Conference focuses on ‘The Art of Public Memory’ April 7-10


By Steve Gilliam


GREENSBORO, N.C. –“The Art of Public Memory,” an international conference that will explore interactions between the arts, memory and history, will be held at UNCG, Thursday through Sunday, April 7-10.

“The conference will focus on the ways that the arts participate in the creation and rethinking of public, or collective, memory,” said Dr. Ann Dils, director of theUNCG Women and Gender Studies Program. “Dance, theatre, music, film, and the visual arts all contribute to our understanding of people, events, places, institutions and histories.

“It is also part of a year-long series of events marking the opening of the new School of Music, Theatre and Dance, a celebration of interdisciplinary scholarship at UNCG, and a way to bring UNCG faculty, students and the public together with scholars, artists, educators and activists from around the world.”

An opening reception at the Greensboro Historical Museum from 7-9 p.m. Thursday will feature an opening address by Randy Martin, professor of art and public policy at New York University and director of the graduate program in arts politics. Martin is the author of “Performance as Political Act: The Embodied Self,” and “Critical Moves: Dance Studies in Theory and Politics,” and he is co-editor of “Artistic Citizenship: A Public Voice for the Arts.”

The conference will feature a variety of topics to be covered by more than 100 speakers in 50-plus programs and performance sessions running through Sunday. Events will be held across the facilities of the School of Music, Theatre and Dance.

Major presentations include:

• “Serenade/ The Proposition,” performance by the Bill T. Jones/Arnie Zane Dance Company (http://www.billtjones.org/ ), at 8 p.m. Friday, April 8, in Aycock Auditorium. A work about Abraham Lincoln and the nature of history, it was one of three works that Jones created for the bicentennial of Lincoln’s birth. Among Jones’s other award-winning productions are “Chapel/Chapter,” “The Table Project,” “Still/ Here,” “D-Man in the Waters” and “Last Supper at Uncle Tom’s Cabin/The Promised Land.” Company co-founder Bill T Jones received the Kennedy Center Honor in December 2010.

• Eileen M. Hayes, music historian and ethnomusicologist at the University of North Texas, 3-4:15 p.m., Friday, April 8, Collins Lecture Hall, School of Music. She is the author of “Songs in Black and Lavender: Race, Sexual Politics, and Women’s Music” and is the co-editor of “Black Women and Music: More than the Blues.” Her essays have been published in “African American Music: An Introduction,” “Ethnomusicology” and “Women and Music: the Journal of Gender and Culture.”

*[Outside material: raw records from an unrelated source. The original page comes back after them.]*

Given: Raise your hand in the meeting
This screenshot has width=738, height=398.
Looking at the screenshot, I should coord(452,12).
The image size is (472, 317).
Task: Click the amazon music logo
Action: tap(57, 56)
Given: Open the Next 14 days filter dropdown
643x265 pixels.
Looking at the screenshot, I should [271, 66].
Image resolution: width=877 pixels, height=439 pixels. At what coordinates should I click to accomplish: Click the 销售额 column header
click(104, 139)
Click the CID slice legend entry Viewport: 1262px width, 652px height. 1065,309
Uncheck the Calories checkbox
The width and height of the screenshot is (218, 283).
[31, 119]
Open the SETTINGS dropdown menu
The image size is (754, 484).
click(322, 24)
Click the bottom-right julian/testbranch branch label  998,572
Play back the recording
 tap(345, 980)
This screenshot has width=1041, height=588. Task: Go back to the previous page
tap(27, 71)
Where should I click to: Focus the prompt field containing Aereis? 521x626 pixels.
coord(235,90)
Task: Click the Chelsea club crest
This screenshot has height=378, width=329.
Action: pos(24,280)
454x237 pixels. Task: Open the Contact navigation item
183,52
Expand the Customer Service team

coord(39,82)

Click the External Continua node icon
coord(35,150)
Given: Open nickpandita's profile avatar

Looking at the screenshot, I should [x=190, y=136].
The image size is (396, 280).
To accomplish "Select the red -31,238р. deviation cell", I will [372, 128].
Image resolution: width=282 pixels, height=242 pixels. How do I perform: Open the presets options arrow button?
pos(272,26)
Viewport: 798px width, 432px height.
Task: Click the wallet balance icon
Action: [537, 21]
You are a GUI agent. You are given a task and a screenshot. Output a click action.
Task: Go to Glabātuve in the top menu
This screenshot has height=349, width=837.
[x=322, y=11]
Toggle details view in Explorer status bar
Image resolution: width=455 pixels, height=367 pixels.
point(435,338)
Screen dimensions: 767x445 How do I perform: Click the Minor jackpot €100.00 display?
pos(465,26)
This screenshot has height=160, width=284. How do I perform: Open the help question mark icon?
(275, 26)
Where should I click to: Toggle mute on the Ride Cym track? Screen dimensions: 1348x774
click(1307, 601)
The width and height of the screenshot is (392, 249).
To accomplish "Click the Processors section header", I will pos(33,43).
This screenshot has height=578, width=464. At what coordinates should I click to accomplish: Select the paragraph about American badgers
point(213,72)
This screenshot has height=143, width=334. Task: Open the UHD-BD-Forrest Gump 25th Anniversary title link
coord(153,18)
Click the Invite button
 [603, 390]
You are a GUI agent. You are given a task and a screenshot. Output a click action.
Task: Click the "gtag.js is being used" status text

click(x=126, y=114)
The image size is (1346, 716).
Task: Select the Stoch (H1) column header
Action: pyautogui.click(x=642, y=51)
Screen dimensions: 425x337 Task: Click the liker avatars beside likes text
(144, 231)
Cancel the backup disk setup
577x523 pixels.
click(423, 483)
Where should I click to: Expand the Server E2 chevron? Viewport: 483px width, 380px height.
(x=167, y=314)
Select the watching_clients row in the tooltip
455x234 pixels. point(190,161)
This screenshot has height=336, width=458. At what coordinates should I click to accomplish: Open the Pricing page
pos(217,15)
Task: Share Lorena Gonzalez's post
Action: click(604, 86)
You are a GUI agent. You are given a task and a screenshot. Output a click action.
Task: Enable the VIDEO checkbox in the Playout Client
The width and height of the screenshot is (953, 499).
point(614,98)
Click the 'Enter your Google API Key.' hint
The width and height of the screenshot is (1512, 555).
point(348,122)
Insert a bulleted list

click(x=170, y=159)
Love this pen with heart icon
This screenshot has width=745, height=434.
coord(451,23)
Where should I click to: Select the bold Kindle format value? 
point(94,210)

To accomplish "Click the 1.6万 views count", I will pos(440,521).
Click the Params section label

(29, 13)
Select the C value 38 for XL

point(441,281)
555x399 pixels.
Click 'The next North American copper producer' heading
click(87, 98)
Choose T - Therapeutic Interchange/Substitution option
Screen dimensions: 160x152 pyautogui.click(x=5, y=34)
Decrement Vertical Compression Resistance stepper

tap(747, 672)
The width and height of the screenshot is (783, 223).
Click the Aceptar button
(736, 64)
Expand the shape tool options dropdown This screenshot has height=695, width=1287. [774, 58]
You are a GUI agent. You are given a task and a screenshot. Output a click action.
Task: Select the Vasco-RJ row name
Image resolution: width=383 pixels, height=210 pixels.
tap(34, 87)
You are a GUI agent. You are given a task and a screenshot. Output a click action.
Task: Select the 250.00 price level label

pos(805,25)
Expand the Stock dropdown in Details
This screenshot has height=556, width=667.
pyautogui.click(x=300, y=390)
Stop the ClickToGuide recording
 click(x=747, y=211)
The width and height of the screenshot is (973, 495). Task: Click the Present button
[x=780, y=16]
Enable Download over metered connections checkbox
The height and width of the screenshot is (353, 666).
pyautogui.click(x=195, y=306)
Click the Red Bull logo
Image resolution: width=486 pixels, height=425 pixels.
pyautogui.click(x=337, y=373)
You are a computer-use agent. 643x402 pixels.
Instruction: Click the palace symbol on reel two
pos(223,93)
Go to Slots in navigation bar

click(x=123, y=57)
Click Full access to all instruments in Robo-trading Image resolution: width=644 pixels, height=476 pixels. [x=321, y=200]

• Suzan-Lori Parks, Pulitzer Prize-winning playwright and MacArthur Foundation “genius award” winner, 2-4 p.m. Saturday, April 9, Taylor Building. She is the first African American woman to receive the Pulitzer Prize in drama for the Broadway hit “Topdog/Underdog.” Her work, “The America Play,” will be presented locally by Triad Stage in May. Her musical, “Unchain My Heart, the Ray Charles Musical” is scheduled to premiere on Broadway this spring.

Conference attendees can also see the premiere of a documentary, “Honest, Abe,” by Mary Lopez, a UNCG media studies graduate student, which includes interviews with people living in Rutherford County, where local tradition suggests that Lincoln was born. N.C. A&T State University faculty member Donna Bradby will present sections of Suzan-Lori Parks’ “The America Play” performed by A&T students. UNCG theatre professor Janet Allard will lead a writing workshop entitled “Whose/Who’s Lincoln?”

Other presenters will discuss how the arts shape our response to wars and natural disasters; the importance of popular media and television series such as “Mad Men” and “Big Love,” to shaping opinion of particular groups of people; and how music, literature, and visual art participate in the histories of Mexico and Myanmar. Conference sessions range across music, theatre and dance performances, film showings, workshops and panels of academic papers.

Registration will cost $150 for general attendance; $30 for student registration, $60 for UNCG faculty and $15 for UNCG students. A one-day registration will run $60 general, $25 public educator or UNCG faculty member, and $7 UNCG students.